> **What is being asked**
Copy the listing below verbatim, from the line with "The width and height of the screenshot is (2493, 1181)." up to and including the line with "[x=688, y=156]".

> **Task inputs**
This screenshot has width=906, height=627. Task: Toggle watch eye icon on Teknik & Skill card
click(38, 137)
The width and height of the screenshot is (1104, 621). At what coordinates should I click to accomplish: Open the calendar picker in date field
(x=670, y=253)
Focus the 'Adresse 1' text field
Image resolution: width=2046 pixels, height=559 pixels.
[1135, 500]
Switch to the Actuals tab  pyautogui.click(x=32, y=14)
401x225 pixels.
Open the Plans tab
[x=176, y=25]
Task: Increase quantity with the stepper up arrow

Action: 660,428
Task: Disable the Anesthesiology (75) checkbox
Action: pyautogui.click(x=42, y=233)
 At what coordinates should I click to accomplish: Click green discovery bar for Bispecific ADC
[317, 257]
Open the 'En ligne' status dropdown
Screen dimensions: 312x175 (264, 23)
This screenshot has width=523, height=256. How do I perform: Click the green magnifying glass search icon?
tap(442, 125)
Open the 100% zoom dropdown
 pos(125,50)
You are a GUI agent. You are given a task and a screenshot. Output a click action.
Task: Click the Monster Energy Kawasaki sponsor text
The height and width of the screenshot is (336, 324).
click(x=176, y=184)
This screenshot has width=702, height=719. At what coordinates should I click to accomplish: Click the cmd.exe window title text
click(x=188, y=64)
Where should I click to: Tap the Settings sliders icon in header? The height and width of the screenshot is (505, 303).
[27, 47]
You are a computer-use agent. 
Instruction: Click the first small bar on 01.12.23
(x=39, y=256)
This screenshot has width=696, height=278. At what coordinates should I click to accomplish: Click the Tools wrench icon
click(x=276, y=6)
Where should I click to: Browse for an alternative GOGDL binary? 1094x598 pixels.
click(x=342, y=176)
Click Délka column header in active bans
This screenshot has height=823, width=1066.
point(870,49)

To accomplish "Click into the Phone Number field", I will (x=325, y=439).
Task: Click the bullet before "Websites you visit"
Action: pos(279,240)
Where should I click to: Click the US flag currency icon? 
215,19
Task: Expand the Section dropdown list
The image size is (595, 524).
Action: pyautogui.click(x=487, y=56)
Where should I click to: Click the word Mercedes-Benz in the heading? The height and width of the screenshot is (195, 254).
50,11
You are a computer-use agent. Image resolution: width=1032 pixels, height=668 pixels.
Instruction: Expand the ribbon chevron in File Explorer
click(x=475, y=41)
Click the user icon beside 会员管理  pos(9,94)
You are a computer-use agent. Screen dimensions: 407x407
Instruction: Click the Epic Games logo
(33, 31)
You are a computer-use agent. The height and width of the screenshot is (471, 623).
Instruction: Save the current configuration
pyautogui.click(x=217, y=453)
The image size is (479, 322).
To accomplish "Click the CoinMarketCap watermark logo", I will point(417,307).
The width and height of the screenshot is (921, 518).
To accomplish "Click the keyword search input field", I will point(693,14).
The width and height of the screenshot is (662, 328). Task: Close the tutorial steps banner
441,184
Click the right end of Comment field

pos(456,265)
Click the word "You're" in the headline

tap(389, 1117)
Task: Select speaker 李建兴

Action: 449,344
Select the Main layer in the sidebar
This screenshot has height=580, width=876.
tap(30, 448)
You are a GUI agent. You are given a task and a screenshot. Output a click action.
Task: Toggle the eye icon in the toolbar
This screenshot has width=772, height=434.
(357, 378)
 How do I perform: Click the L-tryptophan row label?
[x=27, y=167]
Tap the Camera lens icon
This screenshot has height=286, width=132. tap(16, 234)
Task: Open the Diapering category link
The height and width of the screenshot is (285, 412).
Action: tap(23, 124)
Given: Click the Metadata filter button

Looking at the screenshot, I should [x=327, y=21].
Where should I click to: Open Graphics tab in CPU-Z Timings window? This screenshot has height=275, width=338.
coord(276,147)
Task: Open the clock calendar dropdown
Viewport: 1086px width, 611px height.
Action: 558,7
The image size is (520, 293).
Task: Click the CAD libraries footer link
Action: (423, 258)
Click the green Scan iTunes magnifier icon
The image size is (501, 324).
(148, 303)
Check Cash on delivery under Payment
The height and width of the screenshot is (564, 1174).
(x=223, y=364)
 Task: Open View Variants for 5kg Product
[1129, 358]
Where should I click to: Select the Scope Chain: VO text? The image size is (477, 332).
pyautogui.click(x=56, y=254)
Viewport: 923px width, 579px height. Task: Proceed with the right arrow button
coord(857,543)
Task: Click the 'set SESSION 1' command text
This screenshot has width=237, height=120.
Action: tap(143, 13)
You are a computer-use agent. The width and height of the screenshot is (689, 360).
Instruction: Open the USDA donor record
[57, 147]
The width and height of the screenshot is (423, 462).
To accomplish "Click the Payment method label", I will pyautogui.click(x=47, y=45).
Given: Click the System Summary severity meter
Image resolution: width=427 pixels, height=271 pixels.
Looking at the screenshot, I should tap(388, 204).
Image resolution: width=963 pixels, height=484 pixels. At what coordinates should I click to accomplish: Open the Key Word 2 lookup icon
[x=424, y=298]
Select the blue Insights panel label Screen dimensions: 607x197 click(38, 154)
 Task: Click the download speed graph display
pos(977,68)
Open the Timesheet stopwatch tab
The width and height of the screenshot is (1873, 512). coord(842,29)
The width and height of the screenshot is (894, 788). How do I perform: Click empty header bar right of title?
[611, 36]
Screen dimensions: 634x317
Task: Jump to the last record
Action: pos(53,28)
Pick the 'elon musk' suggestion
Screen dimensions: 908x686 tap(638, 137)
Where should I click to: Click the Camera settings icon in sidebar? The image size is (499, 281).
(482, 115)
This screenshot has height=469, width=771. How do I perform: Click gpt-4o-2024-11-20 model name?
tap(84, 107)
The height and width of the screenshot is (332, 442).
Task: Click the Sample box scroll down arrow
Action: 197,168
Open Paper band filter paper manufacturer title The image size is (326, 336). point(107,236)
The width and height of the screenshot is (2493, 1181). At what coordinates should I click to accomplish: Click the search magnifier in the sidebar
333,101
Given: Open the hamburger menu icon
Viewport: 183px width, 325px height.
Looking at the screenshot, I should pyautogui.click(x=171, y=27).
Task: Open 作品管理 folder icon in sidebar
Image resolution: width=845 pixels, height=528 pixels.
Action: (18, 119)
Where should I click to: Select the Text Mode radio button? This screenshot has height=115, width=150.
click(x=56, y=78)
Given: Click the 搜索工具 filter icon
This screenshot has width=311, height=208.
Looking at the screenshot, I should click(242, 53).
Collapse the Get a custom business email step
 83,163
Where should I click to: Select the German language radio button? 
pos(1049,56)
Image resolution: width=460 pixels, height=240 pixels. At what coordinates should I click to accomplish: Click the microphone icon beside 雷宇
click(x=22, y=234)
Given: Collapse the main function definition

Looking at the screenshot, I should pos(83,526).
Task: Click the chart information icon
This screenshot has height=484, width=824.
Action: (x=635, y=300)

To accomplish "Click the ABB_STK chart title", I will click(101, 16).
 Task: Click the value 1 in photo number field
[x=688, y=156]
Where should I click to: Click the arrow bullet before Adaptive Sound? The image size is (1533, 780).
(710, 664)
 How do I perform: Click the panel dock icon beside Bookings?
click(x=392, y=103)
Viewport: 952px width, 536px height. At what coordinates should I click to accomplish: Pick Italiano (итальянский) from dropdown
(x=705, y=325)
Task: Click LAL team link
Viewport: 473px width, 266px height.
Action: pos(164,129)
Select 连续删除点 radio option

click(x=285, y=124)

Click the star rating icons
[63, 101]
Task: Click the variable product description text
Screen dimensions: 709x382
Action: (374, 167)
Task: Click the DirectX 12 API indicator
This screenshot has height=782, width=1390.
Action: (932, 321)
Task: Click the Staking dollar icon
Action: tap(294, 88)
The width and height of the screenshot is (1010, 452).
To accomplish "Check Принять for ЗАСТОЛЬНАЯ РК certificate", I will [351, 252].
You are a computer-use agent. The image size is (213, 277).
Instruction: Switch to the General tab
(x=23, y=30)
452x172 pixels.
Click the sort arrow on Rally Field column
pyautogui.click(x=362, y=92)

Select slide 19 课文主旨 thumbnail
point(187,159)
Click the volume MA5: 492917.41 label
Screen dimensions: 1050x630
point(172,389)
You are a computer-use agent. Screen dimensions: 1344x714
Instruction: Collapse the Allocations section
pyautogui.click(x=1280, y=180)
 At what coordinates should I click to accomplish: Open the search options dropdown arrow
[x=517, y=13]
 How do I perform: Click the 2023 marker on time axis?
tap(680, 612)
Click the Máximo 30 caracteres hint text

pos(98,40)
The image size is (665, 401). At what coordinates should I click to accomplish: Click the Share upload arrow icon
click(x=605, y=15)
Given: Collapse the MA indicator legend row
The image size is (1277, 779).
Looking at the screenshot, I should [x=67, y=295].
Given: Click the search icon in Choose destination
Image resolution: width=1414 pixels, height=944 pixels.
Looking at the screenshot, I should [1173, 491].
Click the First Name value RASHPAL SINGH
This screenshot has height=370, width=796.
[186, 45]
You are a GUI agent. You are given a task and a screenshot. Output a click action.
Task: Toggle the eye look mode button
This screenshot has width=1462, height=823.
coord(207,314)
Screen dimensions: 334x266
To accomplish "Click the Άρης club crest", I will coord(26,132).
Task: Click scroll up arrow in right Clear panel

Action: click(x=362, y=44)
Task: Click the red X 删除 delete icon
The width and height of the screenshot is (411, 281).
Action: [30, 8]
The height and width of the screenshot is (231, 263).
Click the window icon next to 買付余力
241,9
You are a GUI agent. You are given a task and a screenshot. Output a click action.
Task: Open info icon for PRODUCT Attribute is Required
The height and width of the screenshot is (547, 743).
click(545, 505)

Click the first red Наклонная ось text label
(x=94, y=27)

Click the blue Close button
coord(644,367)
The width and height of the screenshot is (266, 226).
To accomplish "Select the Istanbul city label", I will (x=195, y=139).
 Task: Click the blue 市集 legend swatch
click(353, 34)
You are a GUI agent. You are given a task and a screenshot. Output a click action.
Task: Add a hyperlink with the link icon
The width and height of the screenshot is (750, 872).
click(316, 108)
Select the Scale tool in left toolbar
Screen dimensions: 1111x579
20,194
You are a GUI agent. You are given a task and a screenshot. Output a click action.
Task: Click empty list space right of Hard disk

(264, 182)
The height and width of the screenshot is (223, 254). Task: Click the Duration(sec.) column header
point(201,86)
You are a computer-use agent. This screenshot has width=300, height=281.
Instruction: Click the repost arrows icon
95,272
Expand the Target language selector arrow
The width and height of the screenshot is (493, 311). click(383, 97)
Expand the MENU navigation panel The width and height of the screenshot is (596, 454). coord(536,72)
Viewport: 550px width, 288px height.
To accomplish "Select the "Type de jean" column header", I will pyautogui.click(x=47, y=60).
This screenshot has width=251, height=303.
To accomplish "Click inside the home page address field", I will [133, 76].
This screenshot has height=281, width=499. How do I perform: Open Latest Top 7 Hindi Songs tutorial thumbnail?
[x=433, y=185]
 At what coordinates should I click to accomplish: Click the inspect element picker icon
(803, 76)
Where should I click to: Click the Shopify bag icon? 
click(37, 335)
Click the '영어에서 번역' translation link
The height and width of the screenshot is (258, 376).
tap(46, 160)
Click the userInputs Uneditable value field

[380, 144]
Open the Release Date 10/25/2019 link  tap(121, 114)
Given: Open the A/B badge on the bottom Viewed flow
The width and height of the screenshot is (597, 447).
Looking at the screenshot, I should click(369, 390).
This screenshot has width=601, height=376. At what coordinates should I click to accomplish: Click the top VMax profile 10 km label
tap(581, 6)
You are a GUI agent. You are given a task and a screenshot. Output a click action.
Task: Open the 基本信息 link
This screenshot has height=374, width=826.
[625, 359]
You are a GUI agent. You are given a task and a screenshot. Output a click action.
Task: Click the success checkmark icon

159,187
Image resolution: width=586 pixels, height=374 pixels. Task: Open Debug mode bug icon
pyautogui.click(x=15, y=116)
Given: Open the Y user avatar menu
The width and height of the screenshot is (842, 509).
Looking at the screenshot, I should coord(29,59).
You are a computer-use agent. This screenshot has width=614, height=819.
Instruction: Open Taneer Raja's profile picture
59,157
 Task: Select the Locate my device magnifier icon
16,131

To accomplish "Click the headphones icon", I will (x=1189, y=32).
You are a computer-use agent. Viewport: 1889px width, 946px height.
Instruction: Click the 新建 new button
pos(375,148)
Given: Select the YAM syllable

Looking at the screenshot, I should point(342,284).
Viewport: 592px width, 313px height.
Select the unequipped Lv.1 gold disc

> **Answer to the problem**
The width and height of the screenshot is (2493, 1181). At what coordinates should I click to accomplish: Click the search magnifier in the sidebar
333,101
Given: Open the hamburger menu icon
Viewport: 183px width, 325px height.
Looking at the screenshot, I should pyautogui.click(x=171, y=27).
Task: Open 作品管理 folder icon in sidebar
Image resolution: width=845 pixels, height=528 pixels.
Action: (18, 119)
Where should I click to: Select the Text Mode radio button? This screenshot has height=115, width=150.
click(x=56, y=78)
Given: Click the 搜索工具 filter icon
This screenshot has width=311, height=208.
Looking at the screenshot, I should click(242, 53).
Collapse the Get a custom business email step
 83,163
Where should I click to: Select the German language radio button? 
pos(1049,56)
Image resolution: width=460 pixels, height=240 pixels. At what coordinates should I click to accomplish: Click the microphone icon beside 雷宇
click(x=22, y=234)
Given: Collapse the main function definition

Looking at the screenshot, I should pos(83,526).
Task: Click the chart information icon
This screenshot has height=484, width=824.
Action: (x=635, y=300)

To accomplish "Click the ABB_STK chart title", I will click(101, 16).
 Task: Click the value 1 in photo number field
[x=688, y=156]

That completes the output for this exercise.